Extract verbatim the part of the listing that opens with the line containing "Screen dimensions: 1400x842" and closes with the line containing "coord(1229,821)", both lines included.

-- start Provided entries --

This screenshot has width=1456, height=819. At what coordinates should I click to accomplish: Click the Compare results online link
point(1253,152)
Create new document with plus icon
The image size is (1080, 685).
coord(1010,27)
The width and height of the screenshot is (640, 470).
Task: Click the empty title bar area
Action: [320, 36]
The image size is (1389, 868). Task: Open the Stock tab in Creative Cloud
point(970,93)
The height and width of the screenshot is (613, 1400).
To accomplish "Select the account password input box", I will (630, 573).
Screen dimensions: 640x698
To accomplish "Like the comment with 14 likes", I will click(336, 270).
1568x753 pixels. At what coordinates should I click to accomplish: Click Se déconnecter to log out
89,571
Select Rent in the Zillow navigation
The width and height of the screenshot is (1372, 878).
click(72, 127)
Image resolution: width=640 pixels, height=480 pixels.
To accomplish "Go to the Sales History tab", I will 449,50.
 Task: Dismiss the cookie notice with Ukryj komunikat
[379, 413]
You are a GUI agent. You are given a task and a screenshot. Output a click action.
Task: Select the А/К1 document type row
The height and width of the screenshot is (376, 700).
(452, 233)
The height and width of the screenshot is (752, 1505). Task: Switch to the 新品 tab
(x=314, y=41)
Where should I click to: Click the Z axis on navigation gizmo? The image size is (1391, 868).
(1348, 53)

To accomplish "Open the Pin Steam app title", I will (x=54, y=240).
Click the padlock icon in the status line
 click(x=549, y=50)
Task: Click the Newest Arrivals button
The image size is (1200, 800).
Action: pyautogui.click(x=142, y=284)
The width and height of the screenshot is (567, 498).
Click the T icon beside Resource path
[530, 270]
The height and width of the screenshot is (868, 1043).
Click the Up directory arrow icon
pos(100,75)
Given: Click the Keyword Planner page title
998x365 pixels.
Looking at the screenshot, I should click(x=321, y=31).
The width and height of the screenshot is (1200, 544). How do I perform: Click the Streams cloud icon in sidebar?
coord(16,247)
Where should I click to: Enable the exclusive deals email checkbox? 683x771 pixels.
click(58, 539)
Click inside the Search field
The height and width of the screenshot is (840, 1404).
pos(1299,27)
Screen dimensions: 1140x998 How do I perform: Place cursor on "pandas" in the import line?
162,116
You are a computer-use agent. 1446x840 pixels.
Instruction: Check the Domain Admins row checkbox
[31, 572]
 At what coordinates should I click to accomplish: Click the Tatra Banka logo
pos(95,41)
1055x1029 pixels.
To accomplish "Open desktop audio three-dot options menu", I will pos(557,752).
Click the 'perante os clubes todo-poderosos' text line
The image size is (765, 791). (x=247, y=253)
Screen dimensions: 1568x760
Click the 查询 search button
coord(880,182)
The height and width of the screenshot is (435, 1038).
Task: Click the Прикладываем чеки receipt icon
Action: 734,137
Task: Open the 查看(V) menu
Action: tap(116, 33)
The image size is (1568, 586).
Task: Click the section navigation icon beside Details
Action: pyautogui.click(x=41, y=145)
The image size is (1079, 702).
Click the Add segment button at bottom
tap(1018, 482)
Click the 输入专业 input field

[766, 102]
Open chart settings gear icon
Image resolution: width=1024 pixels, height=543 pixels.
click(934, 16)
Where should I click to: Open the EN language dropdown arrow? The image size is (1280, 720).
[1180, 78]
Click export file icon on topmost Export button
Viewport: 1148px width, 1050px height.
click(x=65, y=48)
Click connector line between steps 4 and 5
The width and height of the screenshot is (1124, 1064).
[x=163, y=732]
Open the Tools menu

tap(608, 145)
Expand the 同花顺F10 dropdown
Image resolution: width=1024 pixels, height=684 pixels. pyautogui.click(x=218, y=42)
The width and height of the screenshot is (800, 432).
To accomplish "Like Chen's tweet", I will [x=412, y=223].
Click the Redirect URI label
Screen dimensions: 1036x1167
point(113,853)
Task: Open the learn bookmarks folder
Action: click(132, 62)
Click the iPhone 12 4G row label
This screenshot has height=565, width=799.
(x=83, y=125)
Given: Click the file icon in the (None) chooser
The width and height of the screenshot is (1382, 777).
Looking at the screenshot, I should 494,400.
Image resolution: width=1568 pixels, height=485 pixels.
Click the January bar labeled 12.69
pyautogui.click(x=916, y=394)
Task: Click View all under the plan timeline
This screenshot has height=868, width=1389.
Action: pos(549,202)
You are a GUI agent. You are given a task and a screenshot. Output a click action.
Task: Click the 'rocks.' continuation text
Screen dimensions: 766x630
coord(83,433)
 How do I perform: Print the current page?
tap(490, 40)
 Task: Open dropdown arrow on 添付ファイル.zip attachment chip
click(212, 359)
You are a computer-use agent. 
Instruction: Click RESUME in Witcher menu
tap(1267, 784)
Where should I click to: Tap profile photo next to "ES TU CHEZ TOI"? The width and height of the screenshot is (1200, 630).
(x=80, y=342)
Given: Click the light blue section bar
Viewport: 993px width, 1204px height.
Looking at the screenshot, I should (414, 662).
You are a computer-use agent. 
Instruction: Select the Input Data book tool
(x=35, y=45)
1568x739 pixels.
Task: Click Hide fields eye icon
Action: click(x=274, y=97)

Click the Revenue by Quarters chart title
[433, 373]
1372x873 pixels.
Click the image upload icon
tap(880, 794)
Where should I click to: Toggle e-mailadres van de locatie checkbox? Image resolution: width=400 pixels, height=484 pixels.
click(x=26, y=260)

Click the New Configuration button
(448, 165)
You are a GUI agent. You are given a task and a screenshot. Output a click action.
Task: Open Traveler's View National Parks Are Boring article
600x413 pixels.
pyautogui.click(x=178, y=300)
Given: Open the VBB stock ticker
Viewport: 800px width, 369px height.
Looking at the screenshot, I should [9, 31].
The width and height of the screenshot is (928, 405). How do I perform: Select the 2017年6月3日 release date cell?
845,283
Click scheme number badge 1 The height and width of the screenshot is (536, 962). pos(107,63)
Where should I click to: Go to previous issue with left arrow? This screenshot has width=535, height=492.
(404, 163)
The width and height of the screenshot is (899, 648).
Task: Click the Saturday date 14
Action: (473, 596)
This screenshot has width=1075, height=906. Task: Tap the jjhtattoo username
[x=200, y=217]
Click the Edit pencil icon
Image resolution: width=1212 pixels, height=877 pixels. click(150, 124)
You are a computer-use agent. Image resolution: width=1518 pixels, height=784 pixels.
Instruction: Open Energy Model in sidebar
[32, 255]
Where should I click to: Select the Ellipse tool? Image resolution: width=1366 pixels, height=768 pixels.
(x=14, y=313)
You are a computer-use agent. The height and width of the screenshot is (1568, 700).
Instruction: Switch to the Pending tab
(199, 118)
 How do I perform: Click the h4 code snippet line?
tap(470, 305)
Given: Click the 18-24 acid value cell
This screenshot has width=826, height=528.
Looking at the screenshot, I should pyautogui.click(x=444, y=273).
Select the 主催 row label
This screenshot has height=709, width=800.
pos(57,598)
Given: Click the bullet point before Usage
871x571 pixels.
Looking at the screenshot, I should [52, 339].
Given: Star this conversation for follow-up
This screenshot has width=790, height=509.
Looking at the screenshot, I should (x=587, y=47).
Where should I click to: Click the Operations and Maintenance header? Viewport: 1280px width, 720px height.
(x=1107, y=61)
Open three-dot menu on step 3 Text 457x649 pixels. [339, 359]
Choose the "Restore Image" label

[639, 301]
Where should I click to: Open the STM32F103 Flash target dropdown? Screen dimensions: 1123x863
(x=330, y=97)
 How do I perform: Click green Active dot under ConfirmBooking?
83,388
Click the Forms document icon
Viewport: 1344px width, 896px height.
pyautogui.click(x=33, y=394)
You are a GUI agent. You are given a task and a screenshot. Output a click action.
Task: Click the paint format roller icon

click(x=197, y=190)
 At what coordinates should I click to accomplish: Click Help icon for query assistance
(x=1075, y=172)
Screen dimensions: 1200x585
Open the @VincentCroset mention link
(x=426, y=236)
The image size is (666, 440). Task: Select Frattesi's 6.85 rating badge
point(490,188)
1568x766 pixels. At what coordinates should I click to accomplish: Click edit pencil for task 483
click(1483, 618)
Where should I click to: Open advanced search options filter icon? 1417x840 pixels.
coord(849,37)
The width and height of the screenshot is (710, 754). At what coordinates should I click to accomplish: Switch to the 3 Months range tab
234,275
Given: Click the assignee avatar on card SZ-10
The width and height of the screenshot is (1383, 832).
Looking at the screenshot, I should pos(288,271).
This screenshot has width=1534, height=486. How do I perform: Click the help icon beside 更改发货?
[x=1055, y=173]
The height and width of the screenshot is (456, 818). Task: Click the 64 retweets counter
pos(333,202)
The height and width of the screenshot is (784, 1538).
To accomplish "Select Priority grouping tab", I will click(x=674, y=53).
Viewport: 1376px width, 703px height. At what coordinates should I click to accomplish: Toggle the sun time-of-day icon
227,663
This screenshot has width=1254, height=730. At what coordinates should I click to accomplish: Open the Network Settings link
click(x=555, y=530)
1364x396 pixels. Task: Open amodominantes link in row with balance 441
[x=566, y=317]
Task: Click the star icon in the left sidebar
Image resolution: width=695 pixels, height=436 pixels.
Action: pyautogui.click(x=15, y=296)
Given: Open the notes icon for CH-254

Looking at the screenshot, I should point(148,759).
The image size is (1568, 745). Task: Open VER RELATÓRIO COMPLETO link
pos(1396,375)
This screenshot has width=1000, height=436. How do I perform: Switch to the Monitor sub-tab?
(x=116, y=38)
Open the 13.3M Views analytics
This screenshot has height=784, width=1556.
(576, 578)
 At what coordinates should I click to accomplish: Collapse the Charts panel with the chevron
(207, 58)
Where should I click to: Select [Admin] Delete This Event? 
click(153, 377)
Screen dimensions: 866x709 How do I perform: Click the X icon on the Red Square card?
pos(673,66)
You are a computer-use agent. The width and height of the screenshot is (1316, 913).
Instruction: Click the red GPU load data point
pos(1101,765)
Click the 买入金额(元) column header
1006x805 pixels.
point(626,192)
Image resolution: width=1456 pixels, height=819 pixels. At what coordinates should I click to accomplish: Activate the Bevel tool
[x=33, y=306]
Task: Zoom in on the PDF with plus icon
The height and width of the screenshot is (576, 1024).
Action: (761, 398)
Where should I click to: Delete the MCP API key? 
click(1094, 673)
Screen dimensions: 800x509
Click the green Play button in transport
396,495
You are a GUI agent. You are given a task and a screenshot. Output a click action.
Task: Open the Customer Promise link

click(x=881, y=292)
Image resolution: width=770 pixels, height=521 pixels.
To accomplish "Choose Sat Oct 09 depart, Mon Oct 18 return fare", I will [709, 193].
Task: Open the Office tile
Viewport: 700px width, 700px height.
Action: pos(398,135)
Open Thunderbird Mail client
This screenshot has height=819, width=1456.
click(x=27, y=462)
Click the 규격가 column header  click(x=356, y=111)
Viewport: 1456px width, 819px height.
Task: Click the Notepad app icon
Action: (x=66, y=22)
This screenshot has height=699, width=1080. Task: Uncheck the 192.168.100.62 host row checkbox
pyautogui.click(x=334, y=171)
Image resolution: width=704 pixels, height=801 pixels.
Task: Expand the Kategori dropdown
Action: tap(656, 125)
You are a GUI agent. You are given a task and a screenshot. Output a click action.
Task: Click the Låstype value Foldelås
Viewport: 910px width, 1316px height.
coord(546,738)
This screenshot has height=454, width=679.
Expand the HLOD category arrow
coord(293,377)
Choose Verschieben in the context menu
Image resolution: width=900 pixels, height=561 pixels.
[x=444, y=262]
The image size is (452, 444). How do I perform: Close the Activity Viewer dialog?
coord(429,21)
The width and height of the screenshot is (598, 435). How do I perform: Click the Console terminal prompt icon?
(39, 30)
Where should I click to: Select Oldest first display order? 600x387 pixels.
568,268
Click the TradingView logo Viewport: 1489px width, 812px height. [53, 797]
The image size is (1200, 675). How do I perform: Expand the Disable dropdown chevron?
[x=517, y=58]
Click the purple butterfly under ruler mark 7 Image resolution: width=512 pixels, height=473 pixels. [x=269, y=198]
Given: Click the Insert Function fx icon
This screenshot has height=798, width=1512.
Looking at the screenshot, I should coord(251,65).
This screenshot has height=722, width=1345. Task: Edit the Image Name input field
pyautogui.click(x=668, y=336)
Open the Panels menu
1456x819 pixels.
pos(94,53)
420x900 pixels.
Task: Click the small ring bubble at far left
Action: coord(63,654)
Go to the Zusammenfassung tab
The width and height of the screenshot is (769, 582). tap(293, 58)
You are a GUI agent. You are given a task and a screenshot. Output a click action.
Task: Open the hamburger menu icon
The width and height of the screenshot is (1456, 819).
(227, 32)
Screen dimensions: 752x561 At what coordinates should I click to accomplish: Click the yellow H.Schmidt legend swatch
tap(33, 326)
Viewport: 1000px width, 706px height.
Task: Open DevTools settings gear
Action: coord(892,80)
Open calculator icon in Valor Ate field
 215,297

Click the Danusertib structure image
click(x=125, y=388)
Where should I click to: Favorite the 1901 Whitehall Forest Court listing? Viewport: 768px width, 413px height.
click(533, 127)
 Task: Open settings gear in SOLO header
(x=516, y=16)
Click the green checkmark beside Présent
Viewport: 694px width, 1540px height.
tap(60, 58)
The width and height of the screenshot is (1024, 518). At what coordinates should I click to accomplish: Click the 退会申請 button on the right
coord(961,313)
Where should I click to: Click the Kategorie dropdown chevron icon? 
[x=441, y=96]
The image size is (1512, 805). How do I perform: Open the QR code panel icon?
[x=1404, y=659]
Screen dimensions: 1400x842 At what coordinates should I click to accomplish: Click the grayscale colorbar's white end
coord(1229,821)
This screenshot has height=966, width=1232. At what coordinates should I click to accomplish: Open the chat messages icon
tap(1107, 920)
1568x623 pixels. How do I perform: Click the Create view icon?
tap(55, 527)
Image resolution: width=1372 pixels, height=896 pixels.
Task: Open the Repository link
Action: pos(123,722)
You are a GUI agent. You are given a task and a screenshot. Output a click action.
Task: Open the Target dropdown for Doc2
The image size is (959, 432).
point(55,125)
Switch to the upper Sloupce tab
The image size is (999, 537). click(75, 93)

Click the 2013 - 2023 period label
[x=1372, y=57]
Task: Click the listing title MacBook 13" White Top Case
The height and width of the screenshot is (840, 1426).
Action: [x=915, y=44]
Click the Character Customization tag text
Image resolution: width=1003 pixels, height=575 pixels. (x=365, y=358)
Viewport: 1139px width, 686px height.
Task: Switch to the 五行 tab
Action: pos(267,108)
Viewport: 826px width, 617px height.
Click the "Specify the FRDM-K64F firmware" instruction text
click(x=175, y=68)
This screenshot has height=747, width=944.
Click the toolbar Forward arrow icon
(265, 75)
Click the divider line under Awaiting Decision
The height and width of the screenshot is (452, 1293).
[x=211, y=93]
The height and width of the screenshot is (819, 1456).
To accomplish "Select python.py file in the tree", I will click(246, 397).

-- end Provided entries --

- Written response -
Screen dimensions: 1400x842 At what coordinates should I click to accomplish: Click the grayscale colorbar's white end
coord(1229,821)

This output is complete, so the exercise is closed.